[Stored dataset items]

>>

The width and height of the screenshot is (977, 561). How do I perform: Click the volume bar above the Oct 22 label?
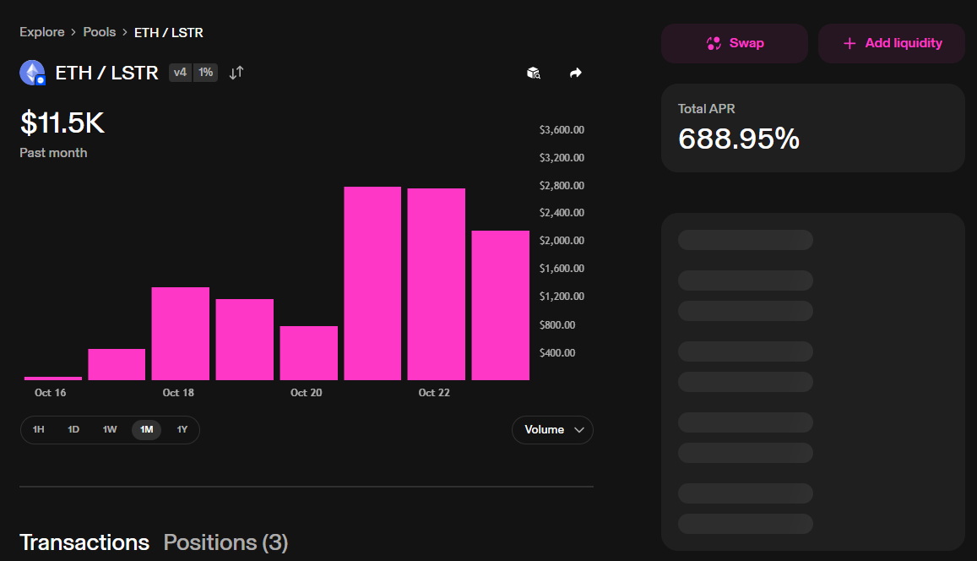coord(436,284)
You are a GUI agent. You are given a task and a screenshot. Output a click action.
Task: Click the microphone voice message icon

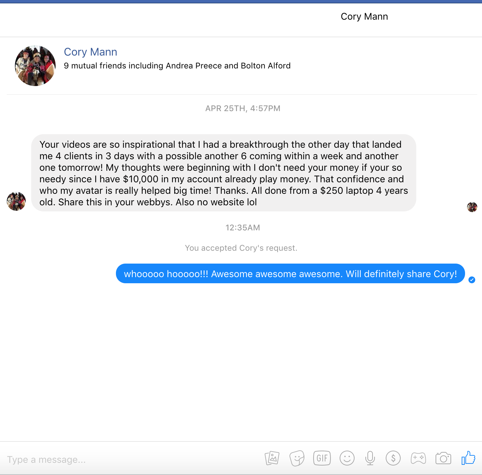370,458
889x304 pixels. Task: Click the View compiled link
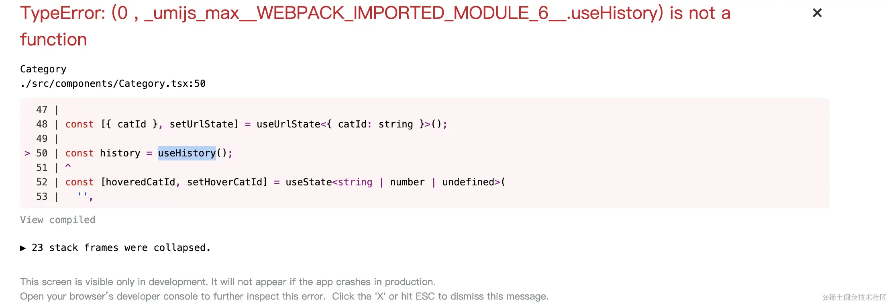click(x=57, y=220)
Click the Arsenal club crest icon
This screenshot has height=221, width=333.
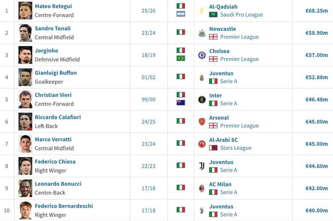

<<

§ Directions:
Only the pictures stay out; the rest of the entries above must be written out exactly.

§ Response:
The width and height of the screenshot is (977, 561). How do I perform: Click the volume bar above the Oct 22 label?
coord(436,284)
You are a GUI agent. You are given a task and a screenshot. Output a click action.
Task: Click the microphone voice message icon

370,458
889x304 pixels. Task: Click the View compiled link
click(x=57, y=220)
Click the Arsenal club crest icon
This screenshot has height=221, width=333.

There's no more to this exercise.